--- Aim ---
Return every line of the records that contains the word "Open".

** Start of Material supplied **

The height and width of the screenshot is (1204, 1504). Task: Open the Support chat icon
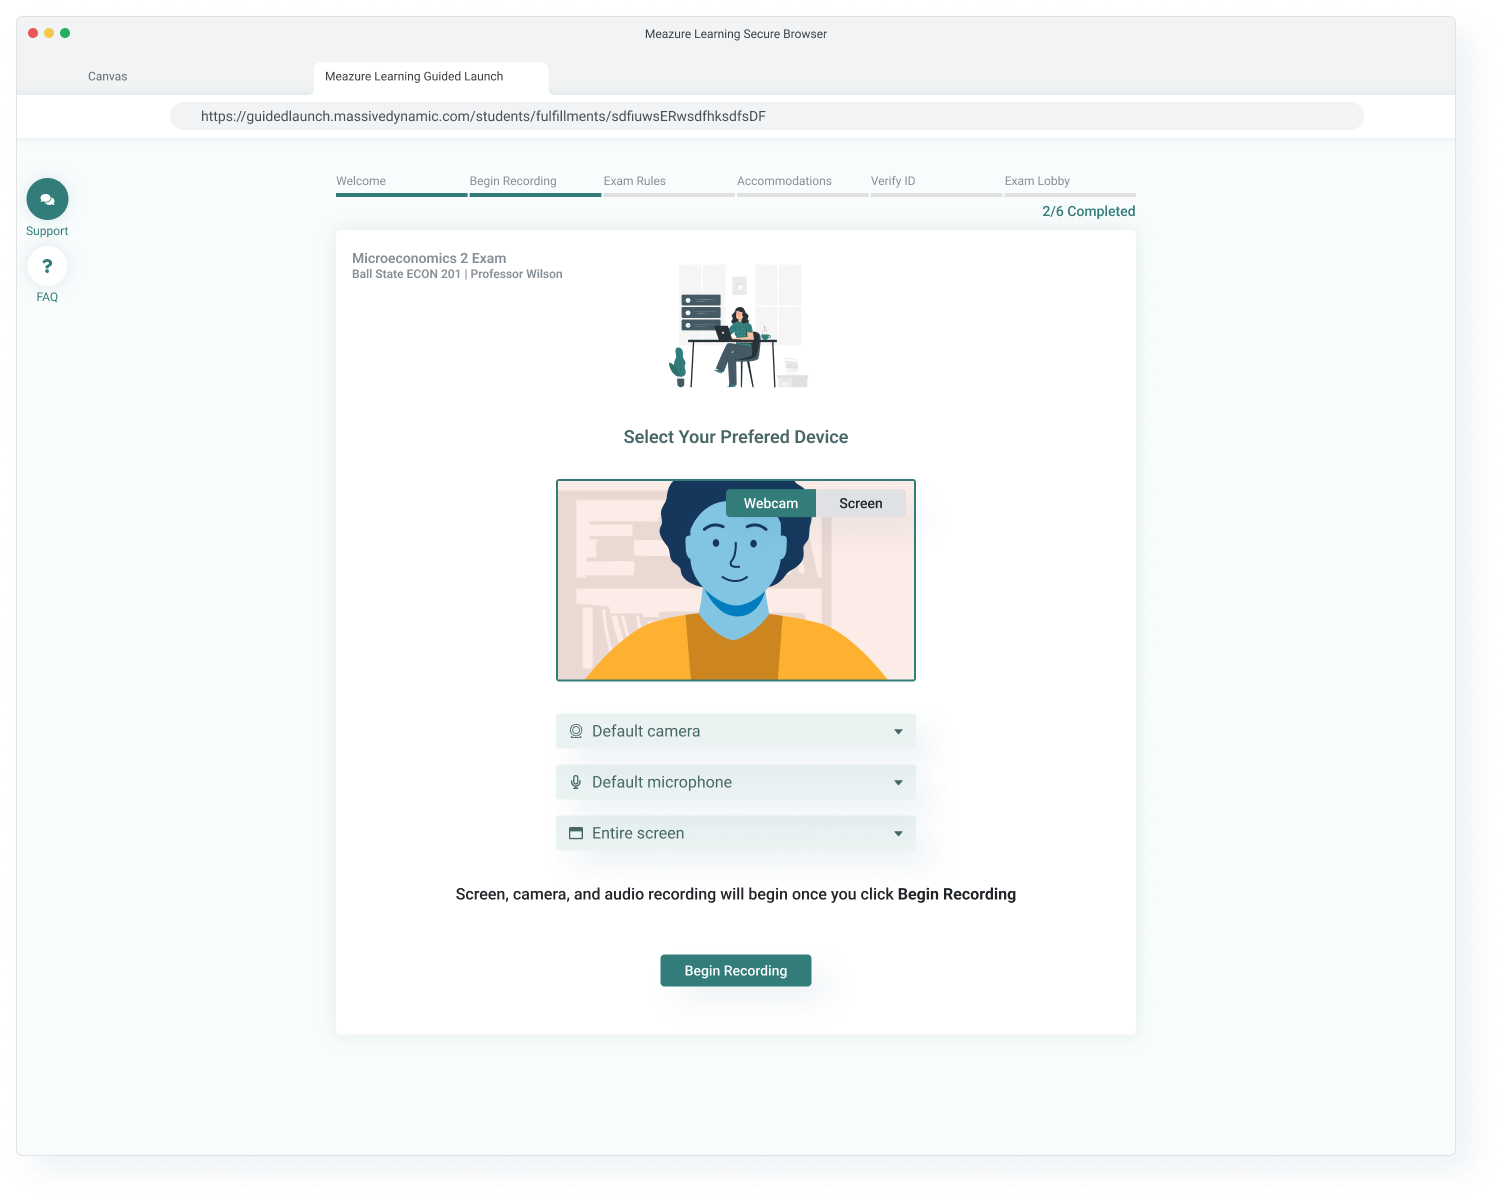coord(47,199)
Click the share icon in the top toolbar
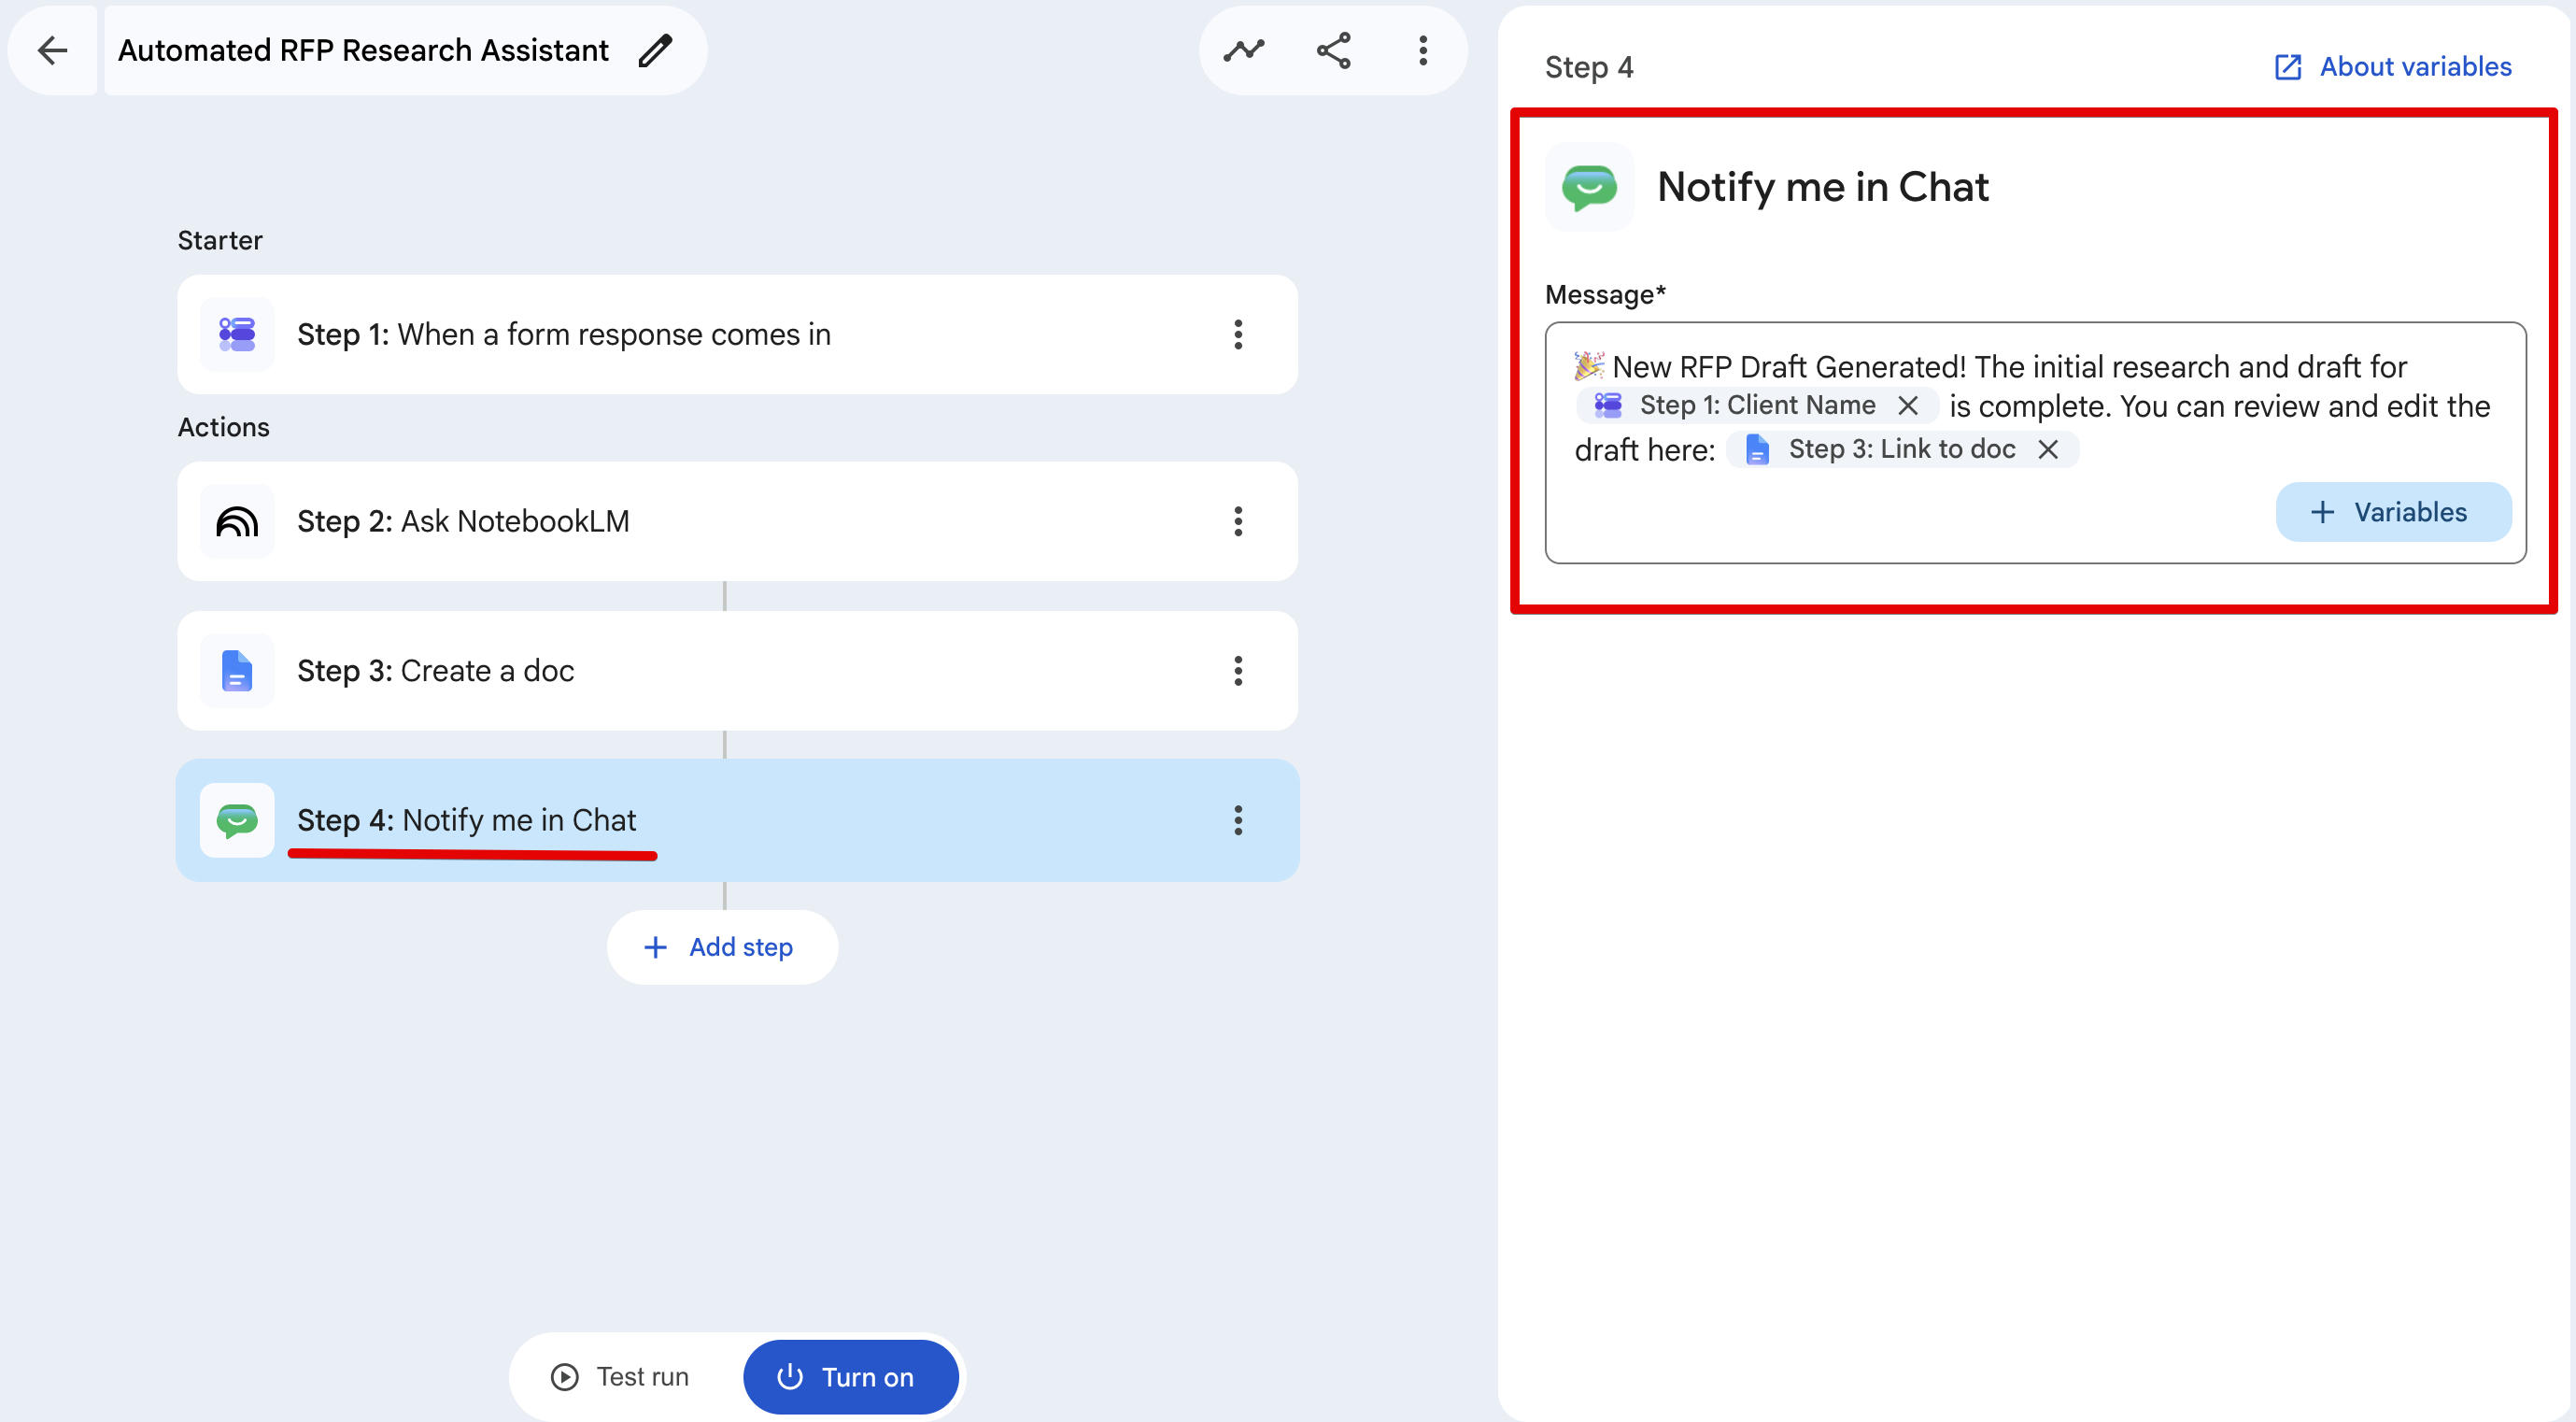Image resolution: width=2576 pixels, height=1422 pixels. pyautogui.click(x=1334, y=50)
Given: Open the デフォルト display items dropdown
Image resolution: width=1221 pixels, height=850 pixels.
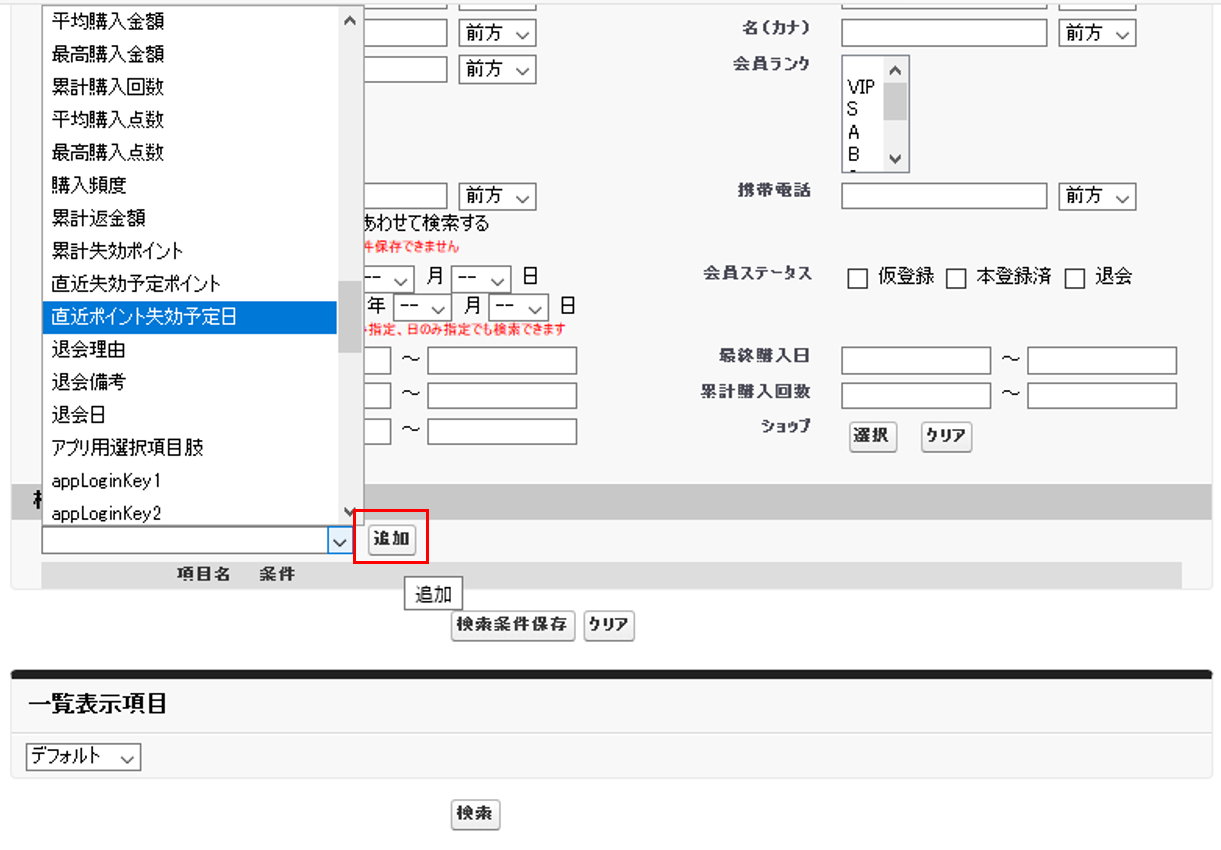Looking at the screenshot, I should (x=84, y=757).
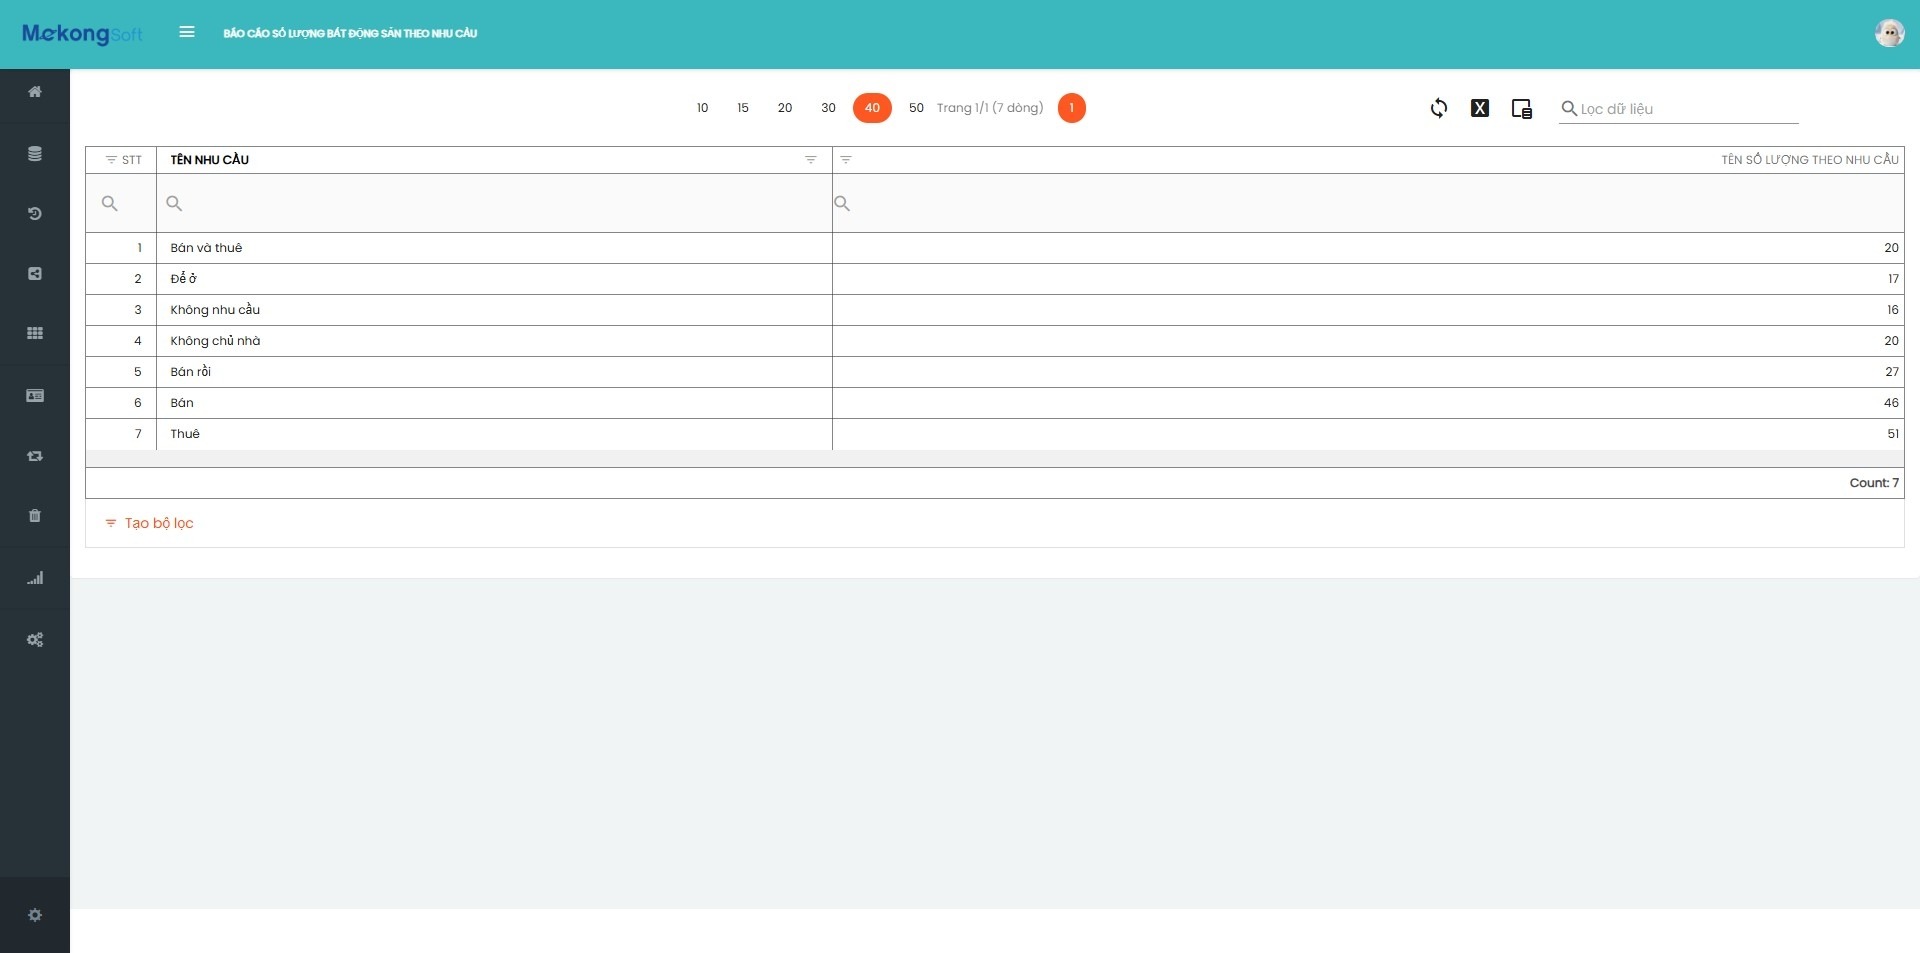Export the table to Excel
The height and width of the screenshot is (953, 1920).
[1480, 108]
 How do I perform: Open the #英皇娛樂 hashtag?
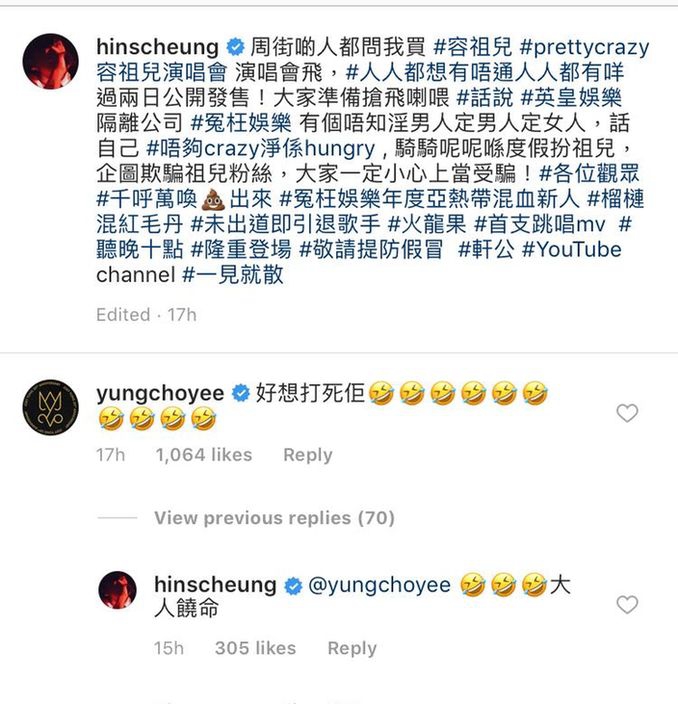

** End of Material supplied **

--- Answer to the task ---
The height and width of the screenshot is (1204, 1504). Task: Open the Support chat icon
Given: Open the デフォルト display items dropdown
 How do I perform: Open the #英皇娛樂 hashtag?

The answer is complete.